3.1. Dynamic Changes in Physiological Traits throughout Drought–Heatwave Event

During the drought–heatwave event, all urban woody species but Eu showed a significant decline in Ks (Figure 5 and Figure 6; p < 0.01), and PLC significantly increased for all studied urban woody species (Figure 5). A significant decrease in Ψmidday and high PLC levels in the xylem were recorded during the hot drought, which indicates that hydraulic system dysfunction occurred under drought-induced xylem embolism. The photosynthetic physiological processes of all the urban woody species in this study sustained serious damage after the hot drought event, showed the significant decline in gs, Anet and the leaf SPAD value (Figure 5).

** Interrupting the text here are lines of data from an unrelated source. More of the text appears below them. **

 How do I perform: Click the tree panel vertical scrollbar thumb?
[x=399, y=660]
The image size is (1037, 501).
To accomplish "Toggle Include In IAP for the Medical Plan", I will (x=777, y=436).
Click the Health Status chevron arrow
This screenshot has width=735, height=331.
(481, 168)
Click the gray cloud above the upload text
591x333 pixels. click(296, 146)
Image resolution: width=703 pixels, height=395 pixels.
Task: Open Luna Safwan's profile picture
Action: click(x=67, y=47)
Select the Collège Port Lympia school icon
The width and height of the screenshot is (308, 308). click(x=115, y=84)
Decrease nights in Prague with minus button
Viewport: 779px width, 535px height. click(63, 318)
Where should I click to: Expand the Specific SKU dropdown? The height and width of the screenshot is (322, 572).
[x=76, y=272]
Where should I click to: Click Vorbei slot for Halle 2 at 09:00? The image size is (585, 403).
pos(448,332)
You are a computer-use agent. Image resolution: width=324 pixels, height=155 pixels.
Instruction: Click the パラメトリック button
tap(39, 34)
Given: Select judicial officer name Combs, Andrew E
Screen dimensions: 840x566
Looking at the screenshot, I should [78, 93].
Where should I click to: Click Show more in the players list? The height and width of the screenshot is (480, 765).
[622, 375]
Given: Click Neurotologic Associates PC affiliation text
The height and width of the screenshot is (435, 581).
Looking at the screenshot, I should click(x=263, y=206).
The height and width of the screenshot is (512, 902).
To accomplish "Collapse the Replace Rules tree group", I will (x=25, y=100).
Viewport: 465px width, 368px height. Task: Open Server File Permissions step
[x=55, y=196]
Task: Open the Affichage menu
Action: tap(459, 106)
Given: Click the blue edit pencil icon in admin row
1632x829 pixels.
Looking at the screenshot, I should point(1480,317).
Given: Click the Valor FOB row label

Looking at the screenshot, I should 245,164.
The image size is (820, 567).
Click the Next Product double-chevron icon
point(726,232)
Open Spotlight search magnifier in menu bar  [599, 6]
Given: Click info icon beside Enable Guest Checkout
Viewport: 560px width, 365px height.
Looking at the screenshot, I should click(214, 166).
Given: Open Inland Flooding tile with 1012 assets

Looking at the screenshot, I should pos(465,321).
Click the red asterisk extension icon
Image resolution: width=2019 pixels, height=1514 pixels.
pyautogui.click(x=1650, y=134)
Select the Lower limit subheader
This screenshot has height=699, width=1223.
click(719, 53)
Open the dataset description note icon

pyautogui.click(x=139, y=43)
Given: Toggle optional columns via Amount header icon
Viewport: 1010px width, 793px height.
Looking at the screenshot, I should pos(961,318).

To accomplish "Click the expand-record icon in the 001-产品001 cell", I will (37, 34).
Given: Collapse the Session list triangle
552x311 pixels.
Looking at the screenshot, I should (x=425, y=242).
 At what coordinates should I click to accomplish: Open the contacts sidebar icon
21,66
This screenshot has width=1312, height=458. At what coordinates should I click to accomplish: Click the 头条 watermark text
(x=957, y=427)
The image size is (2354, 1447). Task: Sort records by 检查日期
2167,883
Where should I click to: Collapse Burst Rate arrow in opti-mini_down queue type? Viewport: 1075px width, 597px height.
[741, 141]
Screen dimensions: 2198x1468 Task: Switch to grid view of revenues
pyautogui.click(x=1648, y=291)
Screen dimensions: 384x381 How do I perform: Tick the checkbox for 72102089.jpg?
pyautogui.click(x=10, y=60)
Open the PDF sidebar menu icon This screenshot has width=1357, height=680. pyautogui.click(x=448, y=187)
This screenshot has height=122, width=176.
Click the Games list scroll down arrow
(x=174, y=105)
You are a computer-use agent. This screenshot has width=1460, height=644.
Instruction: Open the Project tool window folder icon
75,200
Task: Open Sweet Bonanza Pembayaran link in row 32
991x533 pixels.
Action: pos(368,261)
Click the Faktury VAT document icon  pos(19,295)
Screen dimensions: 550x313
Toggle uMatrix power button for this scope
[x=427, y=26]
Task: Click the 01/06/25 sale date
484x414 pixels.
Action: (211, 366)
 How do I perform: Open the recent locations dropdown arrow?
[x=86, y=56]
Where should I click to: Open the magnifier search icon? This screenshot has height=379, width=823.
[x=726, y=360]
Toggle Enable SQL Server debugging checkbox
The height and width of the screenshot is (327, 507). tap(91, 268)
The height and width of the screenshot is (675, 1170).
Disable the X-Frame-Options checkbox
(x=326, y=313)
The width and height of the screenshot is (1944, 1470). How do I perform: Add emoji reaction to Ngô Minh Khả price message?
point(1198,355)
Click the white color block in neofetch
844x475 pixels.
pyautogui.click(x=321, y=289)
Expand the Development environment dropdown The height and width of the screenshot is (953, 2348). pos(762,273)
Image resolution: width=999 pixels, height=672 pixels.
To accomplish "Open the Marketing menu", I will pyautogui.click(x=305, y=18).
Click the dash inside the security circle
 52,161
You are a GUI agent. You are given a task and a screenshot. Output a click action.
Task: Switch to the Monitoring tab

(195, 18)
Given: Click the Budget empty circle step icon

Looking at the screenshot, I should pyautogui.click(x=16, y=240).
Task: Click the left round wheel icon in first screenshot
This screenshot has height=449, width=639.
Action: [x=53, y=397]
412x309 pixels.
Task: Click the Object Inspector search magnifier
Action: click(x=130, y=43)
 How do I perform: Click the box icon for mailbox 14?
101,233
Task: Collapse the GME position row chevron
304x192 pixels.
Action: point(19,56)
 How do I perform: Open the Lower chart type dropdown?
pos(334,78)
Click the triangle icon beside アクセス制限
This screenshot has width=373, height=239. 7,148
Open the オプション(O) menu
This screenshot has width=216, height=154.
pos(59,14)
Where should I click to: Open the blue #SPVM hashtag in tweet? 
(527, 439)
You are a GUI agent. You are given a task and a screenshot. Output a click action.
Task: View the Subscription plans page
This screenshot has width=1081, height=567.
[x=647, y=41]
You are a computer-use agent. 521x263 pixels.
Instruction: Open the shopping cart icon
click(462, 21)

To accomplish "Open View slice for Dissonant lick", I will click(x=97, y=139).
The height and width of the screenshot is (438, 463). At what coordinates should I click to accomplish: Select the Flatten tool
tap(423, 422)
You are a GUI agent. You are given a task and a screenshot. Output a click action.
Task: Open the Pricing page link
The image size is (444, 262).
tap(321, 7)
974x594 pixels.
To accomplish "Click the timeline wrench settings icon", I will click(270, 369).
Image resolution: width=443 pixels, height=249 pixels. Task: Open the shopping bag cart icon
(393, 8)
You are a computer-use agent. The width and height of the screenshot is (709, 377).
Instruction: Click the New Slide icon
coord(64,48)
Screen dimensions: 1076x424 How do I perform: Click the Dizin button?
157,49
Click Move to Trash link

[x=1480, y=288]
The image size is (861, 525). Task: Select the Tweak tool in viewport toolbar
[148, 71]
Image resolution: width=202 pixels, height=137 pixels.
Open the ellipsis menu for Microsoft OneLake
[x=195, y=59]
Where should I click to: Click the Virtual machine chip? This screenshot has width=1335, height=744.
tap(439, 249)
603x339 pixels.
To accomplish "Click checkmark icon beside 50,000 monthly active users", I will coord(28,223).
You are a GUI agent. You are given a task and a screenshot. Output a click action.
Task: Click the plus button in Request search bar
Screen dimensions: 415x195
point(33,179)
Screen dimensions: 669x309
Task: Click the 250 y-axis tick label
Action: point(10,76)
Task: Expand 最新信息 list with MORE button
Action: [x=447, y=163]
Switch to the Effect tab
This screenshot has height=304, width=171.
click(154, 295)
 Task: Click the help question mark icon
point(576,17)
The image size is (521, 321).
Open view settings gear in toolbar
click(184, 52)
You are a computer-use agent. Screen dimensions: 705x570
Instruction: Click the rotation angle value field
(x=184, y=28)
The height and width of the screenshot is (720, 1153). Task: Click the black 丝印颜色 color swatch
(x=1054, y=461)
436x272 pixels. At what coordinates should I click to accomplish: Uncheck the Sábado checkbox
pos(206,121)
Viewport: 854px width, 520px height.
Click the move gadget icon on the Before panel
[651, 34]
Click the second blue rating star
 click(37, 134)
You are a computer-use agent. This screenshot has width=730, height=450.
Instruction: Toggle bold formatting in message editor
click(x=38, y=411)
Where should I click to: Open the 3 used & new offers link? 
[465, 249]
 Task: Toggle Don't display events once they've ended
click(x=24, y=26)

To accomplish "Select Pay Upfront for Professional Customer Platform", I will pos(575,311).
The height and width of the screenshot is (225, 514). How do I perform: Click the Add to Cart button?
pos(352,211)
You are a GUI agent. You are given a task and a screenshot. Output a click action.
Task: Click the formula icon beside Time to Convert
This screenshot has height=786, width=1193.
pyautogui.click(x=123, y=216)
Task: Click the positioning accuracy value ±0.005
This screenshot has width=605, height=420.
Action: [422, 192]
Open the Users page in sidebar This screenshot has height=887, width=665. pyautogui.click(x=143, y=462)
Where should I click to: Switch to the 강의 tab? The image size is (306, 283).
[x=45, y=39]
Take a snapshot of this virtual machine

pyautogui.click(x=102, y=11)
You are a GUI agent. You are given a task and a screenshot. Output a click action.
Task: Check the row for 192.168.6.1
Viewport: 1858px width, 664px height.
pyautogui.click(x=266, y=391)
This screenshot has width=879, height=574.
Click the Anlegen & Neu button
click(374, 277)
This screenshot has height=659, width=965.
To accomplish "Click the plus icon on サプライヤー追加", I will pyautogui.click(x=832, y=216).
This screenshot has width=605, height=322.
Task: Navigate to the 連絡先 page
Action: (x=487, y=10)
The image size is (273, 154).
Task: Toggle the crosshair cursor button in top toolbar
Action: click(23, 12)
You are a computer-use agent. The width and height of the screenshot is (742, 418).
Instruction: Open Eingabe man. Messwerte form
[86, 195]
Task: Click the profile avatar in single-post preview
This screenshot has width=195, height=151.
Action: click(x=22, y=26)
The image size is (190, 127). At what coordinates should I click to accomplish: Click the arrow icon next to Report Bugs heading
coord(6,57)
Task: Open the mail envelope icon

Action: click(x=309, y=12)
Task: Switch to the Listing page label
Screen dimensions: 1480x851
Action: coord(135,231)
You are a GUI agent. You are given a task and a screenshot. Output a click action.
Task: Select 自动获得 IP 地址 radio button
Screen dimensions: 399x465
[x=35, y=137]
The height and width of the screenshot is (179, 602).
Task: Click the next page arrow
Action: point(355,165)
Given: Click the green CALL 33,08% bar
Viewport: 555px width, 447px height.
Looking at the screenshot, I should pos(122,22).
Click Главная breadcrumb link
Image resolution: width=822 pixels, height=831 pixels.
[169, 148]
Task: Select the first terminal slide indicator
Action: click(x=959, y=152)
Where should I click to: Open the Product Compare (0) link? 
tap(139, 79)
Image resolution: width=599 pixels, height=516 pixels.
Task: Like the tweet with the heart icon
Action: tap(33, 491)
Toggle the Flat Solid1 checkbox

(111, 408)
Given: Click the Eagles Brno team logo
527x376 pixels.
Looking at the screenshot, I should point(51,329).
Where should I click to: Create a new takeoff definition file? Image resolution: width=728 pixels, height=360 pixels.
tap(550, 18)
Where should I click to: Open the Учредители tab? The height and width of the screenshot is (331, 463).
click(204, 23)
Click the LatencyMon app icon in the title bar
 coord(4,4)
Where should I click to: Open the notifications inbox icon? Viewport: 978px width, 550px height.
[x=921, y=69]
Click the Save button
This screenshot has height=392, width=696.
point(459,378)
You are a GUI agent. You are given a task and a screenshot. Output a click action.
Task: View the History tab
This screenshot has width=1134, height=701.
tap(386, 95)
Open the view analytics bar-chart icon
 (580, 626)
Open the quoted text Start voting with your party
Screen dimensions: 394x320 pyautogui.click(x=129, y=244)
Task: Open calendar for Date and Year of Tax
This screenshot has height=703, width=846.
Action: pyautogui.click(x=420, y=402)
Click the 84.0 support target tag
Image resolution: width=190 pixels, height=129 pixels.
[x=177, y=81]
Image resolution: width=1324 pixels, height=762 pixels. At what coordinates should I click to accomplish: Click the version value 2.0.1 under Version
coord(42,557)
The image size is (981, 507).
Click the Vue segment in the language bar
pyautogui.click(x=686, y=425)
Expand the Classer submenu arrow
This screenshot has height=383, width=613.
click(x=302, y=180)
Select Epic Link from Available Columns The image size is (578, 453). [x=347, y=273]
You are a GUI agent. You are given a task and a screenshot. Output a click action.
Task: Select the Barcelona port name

The significance of the decrease in the leaf RWC value during droughts and high temperatures was recorded for all studied urban woody species, except for Eu.
In the post-hot-drought phase, the photosynthesis traits, i.e., gs and Anet, showed low recovery across the studied urban woody species (Figure 5). gs’s ability to recover after the hot drought events was only significant in Mg, Kp and Eu, with no significant short-term recovery recorded in the other tree species (Figure 6). Anet showed a significant inability to recover in all tree species in this study, except for in Kp. For hydraulic traits, only Kp, Sb, Gb and Mg showed a significantly strong recovery during the post-hot-drought phase, with the other species being unable to effectively recover (Figure 5 and Figure 6).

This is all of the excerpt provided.